Bill Nye, who was born in Maine and showed it, went to Wyoming where his total knowledge was a novelty. And when a journalism school was first proposed, he laid out a course of study for it. Nye was never so succinct as Voltaire, but he said about the same thing in his way. His studies for a newspaperman were inclusive, embracing everything from papering a room to the curious orthography of the English language. One whole semester was devoted to making a good adhesive paste that wouldn't sour in hot weather.
The infinite variety of Nye's themes show him a true gentleman, and when Queen Victoria wrote a book, he wrote her a helpful letter about what to do with her royalties. He did admit that his program for a journalism school would take 90 years of close application, but the candidate would have his think-tank so filled with everything that he could go right to work anywhere.
PERHAPS the best example of the way this works out and creates a true gentleman was offered by Nye himself.
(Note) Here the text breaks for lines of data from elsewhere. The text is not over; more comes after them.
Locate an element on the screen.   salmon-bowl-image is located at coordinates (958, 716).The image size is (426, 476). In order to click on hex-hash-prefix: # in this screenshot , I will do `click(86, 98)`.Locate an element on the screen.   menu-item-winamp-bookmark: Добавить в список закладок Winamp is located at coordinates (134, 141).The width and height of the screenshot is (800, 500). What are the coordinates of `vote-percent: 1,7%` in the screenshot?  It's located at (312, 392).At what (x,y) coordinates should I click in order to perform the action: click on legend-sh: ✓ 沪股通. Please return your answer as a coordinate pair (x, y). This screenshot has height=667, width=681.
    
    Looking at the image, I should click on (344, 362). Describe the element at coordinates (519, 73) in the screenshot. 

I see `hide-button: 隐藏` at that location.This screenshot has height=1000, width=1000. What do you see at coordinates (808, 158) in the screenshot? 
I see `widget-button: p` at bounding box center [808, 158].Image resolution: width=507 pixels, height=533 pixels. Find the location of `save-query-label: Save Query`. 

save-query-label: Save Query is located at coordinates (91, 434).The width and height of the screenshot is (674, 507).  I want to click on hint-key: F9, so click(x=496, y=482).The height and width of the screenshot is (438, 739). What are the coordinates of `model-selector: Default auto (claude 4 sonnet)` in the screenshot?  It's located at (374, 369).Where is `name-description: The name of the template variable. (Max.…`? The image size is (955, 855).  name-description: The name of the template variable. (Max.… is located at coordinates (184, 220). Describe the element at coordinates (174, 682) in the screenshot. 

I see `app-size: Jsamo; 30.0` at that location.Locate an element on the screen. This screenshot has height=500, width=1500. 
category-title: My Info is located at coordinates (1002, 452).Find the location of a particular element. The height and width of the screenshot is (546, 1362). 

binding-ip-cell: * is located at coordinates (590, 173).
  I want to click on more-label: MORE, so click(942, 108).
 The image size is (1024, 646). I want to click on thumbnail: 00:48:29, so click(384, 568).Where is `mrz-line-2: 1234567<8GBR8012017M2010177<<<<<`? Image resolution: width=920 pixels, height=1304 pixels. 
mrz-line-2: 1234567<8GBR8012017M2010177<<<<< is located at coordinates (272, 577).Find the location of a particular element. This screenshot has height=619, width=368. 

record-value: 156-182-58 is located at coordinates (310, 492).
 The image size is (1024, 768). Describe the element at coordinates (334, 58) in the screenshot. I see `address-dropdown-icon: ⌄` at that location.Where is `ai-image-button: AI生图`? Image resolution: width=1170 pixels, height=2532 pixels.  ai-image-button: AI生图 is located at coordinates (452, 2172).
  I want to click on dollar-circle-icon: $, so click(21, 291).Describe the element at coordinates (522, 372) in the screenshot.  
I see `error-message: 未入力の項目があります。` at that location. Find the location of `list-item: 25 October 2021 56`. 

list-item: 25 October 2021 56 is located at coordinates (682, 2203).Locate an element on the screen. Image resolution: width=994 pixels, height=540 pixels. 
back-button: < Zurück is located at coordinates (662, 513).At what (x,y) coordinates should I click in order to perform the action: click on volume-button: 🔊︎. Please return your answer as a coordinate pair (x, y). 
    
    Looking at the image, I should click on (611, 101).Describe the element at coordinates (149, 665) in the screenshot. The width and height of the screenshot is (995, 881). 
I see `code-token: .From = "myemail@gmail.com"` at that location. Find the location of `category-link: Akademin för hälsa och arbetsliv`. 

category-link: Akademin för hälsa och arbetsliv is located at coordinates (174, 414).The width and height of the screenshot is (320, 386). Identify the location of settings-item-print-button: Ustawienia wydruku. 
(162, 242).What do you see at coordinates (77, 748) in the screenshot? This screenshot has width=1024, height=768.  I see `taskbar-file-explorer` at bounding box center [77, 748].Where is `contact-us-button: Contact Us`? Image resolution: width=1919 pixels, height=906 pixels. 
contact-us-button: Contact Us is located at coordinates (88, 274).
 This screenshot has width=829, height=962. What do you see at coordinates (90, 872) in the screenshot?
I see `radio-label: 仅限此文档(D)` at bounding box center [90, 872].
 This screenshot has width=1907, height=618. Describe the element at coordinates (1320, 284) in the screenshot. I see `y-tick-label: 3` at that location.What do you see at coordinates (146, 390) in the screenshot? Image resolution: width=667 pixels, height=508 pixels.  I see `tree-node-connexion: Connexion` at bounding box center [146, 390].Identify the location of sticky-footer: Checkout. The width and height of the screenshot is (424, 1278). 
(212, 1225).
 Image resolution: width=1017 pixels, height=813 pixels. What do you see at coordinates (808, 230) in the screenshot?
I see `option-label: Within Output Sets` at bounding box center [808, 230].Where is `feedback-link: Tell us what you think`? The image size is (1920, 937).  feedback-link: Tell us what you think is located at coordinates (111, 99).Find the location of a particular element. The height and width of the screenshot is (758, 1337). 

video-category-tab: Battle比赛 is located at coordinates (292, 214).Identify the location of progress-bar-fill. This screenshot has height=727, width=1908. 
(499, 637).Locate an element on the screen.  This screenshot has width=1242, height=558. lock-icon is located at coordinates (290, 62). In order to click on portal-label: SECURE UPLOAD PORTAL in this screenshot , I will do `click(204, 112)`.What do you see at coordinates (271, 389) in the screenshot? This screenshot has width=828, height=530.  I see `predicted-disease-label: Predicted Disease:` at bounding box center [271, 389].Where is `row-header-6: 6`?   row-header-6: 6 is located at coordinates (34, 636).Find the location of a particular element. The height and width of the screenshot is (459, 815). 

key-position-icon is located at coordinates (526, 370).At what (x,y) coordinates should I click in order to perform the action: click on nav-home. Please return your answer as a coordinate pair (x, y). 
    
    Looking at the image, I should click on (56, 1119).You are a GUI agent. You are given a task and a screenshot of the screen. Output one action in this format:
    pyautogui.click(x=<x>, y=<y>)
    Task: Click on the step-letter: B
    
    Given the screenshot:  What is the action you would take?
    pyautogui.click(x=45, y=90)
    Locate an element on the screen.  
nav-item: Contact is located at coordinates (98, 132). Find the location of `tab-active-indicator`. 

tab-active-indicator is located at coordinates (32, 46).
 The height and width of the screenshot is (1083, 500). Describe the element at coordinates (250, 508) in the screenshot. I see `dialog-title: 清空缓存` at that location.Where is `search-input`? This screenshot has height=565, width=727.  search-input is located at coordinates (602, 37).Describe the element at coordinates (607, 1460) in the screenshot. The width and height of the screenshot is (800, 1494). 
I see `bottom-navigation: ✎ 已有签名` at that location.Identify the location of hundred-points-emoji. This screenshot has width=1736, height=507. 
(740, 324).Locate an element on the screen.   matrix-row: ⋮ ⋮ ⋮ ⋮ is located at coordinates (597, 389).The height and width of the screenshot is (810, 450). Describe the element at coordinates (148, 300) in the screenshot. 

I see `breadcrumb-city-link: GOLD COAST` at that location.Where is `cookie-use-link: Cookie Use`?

He and his competition down the street were politically at odds, and each paper lambasted the other with scurrilous calumny and contumely, as was common practice in those happy editorial days.
Mr. Nye, in his sanctum, thought his "esteemed contemporary" was adept at this and greatly admired his talent. He couldn't wait for the next issue to appear so he could read about himself.
Then he heard that his competition didn't have money enough to pay the express charges on his supply of newsprint. So Bill Nye walked over and paid the $3.85, and his competitor didn't miss an issue. Bill Nye, a true gentleman, read again that he was a scurrilous skunk and a depraved idiot. It made things worthwhile, and I found it fun to inform the Library of Congress in Washington, D.C.